**EXTRACTED INFORMATION:**
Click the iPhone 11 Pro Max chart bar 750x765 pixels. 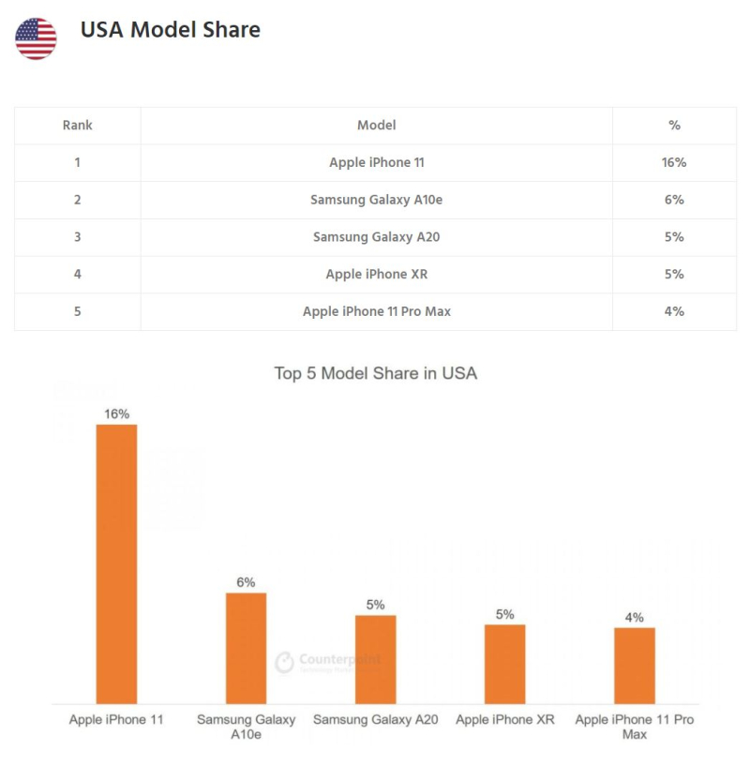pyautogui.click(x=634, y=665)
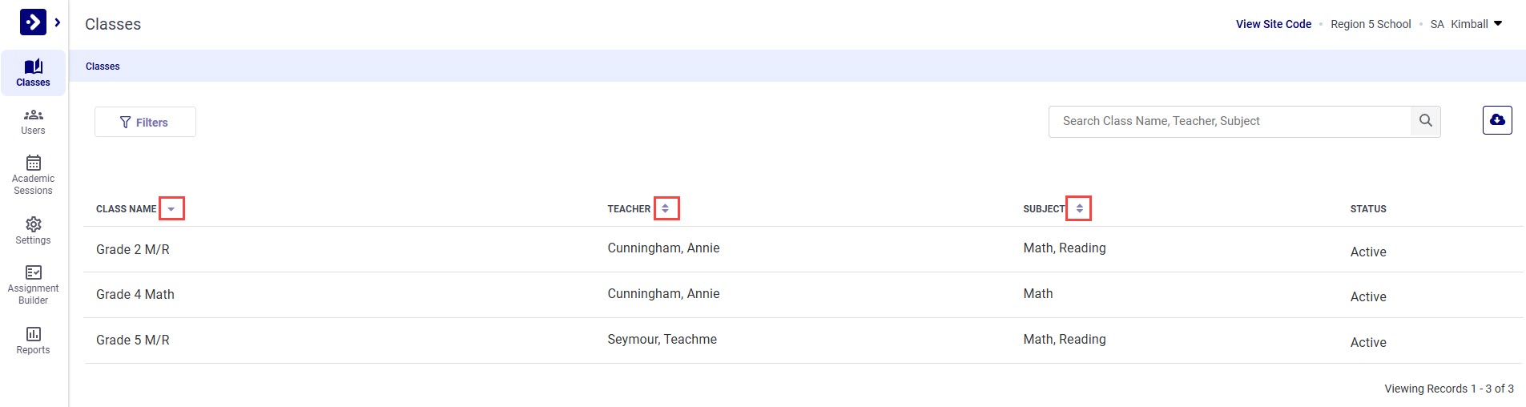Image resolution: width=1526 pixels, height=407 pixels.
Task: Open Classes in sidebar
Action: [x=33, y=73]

--

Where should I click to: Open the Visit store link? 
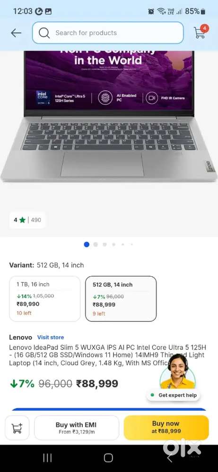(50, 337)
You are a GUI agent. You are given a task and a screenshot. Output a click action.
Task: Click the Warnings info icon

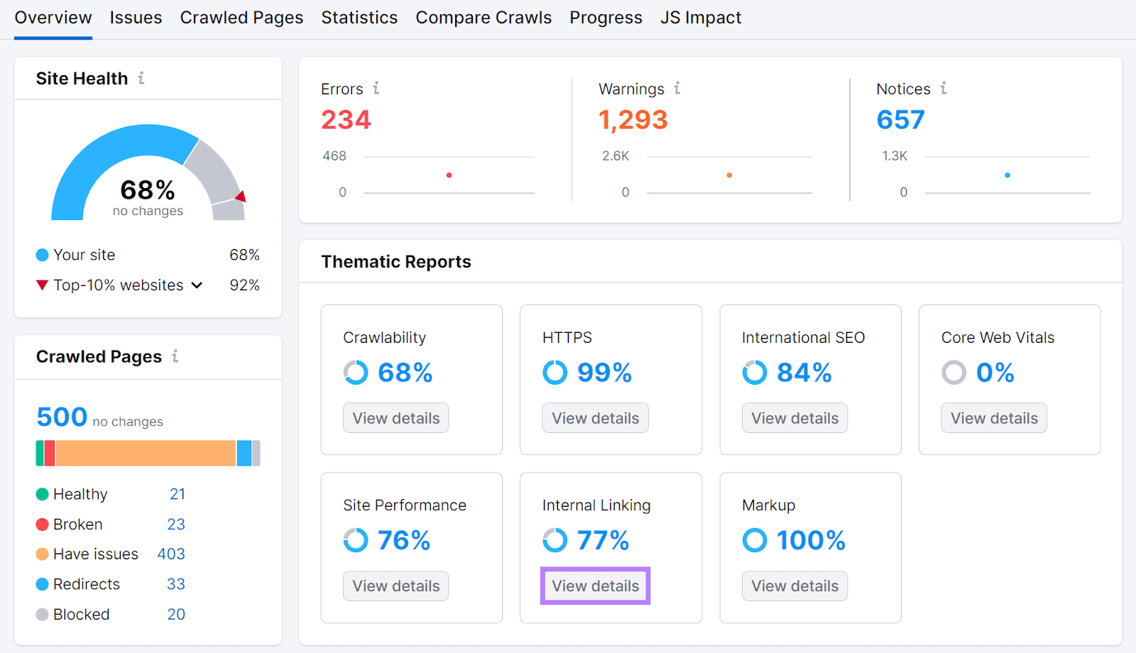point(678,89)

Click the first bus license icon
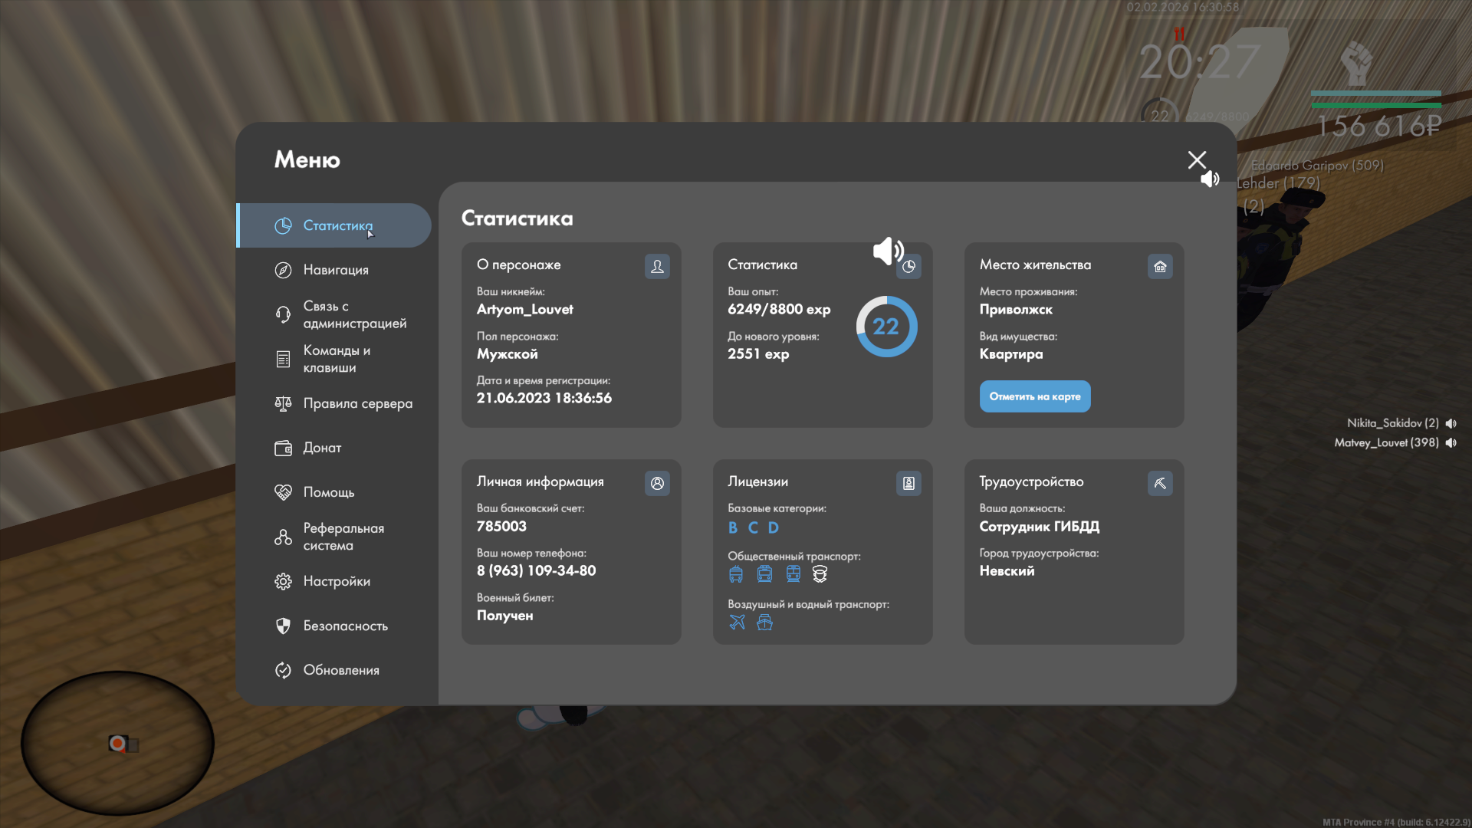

**AIM:** Gather every line of the data above that contains the word "Open", and copy each of those lines in full.

**ANSWER TO THIS TASK:**
Task: Open Classes in sidebar
Where should I click to: Open the Visit store link? 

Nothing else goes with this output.